Q.もし、買いたかったものが手に入らなかったらどうするんですか?
A.丸太市場で揃わないときは、山主に直接いって出してもらうこともある。
Q.予定外の買い物をすることはありますか?
A.いいもの安かったりすると、予定外でも買うね。でも切り旬悪い時は控える。
▲国産のスギの美しい木目
Q.TOKYO WOODの特徴の一つでもある、天然乾燥をすることになった経緯を教えてください。
A. TOKYO WOODの柱も最初は、天然乾燥ではなく高温乾燥材でやっていた。
背割りを入れずに、無背割りの状態で乾かして、なるべく表面に干割りが起こらずに中まできちんと乾かすというのが非常に難しいところで、それをやるために、高温で短時間で周りを固めてしまって乾燥させるっていう方法が今の主流なのね。
ある現場で年配のお客さんから、「ヒノキを使っているのにヒノキの香りがしない」っていう話がでた。
昔の人は木が持っている香りとかを知っているからね。香りがしない理由は、高温乾燥によって、
木が本来持つ香り、粘り気、脂気を強制的に抜いてしまっていることにあるのね。
そこで低温乾燥の案が出た。しかし、低温乾燥は、時間がかかるし、表面だけが先に乾いてしまうので、
表面が収縮してしまい割れてしまうのね。この干割れは強度上問題ないけど、お客さんから見て印象がよくないから、これはダメだってことになった。
違う方法として、一面背割り方法での低温乾燥を提案した。
この方法っていうのは、昔の家に普通に使われていて、柱の一面だけに深く背割りをいれることによって、
他の面が割れないというもの。でも今の家は、和室がほとんどなく石膏ボードで見えなくなってしまう
工法だから、そのときの湿気によって、その一面背割りの口が微妙に動くことで石膏ボードに割れが入ってしまい後でクレームになるからダメだねってなった。
そこで、4面に浅くスリットを入れて自然に低温で乾かす方法がいいのではと話がでた。
でもそれだと商売的に回転が悪くなってしまう。高温乾燥だと1週間から10日くらいで乾かせるけど、
天然乾燥だと3.4か月くらいかかるため、在庫をたくさん抱えないといいけなくなり、場所を取るし、
コストもかかるようになってしまう。
口で言うほど簡単なことではないけど、木のことを知っている人は高温乾燥より天然乾燥をした木のほうが、
木にとって絶対良いってわかっているし、それぞれの想いが一致し「それでいきましょう!」と判断し、
数棟実際に使って試してみて現在に至っている。
▲天然乾燥中の材
Q.中嶋さんは木を生業としていますが、木の好きなところ・魅力はどこですか?
A.改めて好きなところって言われてもなあ。
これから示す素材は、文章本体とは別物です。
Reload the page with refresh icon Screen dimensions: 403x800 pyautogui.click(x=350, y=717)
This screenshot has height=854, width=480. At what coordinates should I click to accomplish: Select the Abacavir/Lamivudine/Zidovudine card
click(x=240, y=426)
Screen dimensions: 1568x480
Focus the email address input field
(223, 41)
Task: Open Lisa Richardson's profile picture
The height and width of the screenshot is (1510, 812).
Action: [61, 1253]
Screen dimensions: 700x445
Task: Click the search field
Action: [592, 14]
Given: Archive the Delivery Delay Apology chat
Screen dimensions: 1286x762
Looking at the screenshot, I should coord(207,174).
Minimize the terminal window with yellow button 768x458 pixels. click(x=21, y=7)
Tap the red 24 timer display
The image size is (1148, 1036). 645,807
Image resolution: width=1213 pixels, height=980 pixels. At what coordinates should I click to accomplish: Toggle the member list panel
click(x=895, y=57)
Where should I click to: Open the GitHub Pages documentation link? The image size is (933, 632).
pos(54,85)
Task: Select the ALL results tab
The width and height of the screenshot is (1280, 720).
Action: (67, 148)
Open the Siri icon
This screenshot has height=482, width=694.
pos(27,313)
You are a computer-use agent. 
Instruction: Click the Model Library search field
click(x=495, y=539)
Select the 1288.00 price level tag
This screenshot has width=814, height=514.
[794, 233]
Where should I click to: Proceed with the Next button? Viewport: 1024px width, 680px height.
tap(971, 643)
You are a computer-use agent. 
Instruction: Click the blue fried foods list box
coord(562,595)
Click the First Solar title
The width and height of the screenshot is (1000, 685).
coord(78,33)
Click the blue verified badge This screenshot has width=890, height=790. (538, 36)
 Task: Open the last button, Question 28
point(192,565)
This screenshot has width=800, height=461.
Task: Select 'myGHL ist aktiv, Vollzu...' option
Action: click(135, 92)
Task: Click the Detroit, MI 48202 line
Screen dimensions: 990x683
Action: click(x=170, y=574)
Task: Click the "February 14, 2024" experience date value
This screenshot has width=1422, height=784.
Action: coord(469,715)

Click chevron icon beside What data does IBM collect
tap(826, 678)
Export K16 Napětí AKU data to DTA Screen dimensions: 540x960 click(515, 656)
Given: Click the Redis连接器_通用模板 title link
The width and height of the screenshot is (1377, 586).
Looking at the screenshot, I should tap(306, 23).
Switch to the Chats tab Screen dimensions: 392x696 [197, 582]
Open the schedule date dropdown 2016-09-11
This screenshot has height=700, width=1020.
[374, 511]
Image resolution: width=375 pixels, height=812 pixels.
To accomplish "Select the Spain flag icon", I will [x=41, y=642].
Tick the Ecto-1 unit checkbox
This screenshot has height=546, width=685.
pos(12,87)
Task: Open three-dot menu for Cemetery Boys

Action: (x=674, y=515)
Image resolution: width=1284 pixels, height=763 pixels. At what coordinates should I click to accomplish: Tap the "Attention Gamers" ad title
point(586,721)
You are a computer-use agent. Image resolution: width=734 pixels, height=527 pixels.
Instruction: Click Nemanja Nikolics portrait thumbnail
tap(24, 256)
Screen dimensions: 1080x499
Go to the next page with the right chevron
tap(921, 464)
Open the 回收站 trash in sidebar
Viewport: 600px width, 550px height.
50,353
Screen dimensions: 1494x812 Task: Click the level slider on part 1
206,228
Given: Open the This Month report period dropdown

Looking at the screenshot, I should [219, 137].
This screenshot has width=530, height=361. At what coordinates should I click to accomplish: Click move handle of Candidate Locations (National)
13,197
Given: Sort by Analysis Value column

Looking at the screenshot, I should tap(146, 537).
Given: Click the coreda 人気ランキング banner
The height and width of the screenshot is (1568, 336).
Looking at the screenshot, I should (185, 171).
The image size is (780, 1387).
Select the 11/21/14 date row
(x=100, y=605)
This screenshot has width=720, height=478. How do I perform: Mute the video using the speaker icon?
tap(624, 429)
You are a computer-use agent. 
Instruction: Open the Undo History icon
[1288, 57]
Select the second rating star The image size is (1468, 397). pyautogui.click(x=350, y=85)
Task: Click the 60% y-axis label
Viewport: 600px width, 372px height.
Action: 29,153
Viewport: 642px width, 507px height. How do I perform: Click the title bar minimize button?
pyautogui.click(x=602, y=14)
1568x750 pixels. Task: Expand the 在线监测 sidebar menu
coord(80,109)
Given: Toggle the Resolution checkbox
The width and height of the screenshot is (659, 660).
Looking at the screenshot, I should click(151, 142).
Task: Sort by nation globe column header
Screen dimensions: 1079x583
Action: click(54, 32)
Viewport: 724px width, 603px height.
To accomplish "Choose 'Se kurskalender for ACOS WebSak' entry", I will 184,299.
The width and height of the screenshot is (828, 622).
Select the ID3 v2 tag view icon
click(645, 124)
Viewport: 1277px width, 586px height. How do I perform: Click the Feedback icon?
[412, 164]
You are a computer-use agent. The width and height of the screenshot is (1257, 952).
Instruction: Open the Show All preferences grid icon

鉄やプラスチックみたいに無機質なものより明らかに、肌触りが良いし、ぬくもりもあることかな。でも一番は、人類の長い歴史の中で木を使うことで環境にも人体にも弊害を起こしたことが一度もないってところ。例えば、木は息をして調質性能があるとか健康にいいとかいうけど調質性能だけだったら除湿器入れたほうが性能いいだろうし、健康にいい建材ってあるけど、つくるときも処分するときも環境負荷がないものって、木にかなうものないんじゃない?
▲東京の森林
Q.一方で木の嫌い・苦手なところはありますか?
A.製材所は広い場所を使う、製品化するまで時間がかかり回転が悪いなど、商売するのに結構お金がかかるところが辛いところかな。でも、日本って、緑も水も豊かなのは山あってこそで、それを活かす大事な仕事だし、それを生業にするっていうところにやりがいがある。